In a study recently published in Sciences Advances, researchers Hugo Defienne and Daniele Faccio from the University of Glasgow and partners of the Q-MIC project, have reported on a new technique that uses image distillation to extract quantum information from an illuminated source that contains both quantum and classical information.
In their experiment, the researchers created a combined final image of a “dead” and “alive” cat by using two sources. They used a quantum source trigged by a laser to create entangled pairs of photons, which illuminated a crystal and passed through a filter to produce an infrared image (800nm) of a “dead cat,” or what they refer to as the “quantum cat.” In parallel, they used a classical source with an LED to produce the image of an “alive cat.” Then, with an optical setup, they superimposed both images and sent it to a special CCD camera known as an electron-multiplied charge coupled device (EMCCD).
With this setup, they were able to observe that, in principle, both sources of light have the same spectrum, average intensity, and polarization making them indistinguishable from a single measurement of the intensity alone. But, while photons that come from the coherent classical source (the LED light) are uncorrelated, the photons that come from the quantum source (photon pairs), are correlated in position.
By using an algorithm, they were able to use these photon correlations in position to isolate the conditional image where two photons arrive at neighboring pixels on the camera and retrieve the “quantum illuminated” image alone.
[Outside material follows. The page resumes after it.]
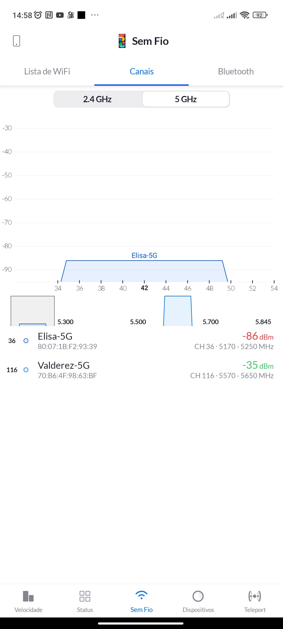Select the 5 GHz band option
Screen dimensions: 283x629
pos(186,99)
Consequently, the classical “alive cat” image was also retrieved after subtracting the quantum image from the direct total intensity image.
Another surprising issue from this method is that the researchers were also able to extract reliable quantum information even when the classical illumination was ten times higher. They showed that even when the high classical illumination decreased the quality of the image, they were still able to obtain a sharp image of the shape of the quantum image.
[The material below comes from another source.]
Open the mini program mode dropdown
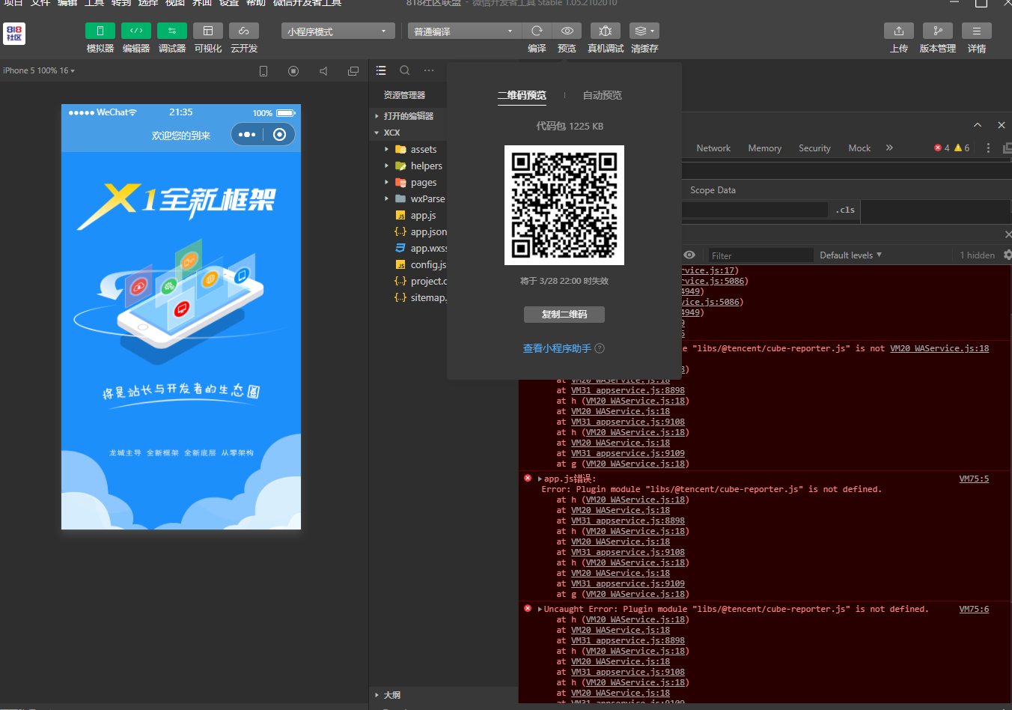 click(338, 31)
This technique opens a new pathway for quantum imaging and quantum enhanced microscopes that aim to observe ultra-sensitive samples. In addition, the results of this study show that this technique could be of utmost importance for quantum communications. The ability to mix and extract specific information carried by both quantum and classical light could be used for encryption techniques and encoding information. In particular, it could be used to hide or encrypt information within a signal when using conventional detectors.
As Professor Daniele Faccio, comments, “This approach brings a change in the way we are able to encode and then decode information in images, which we hope will find applications in areas ranging from microscopy to covert LIDAR.”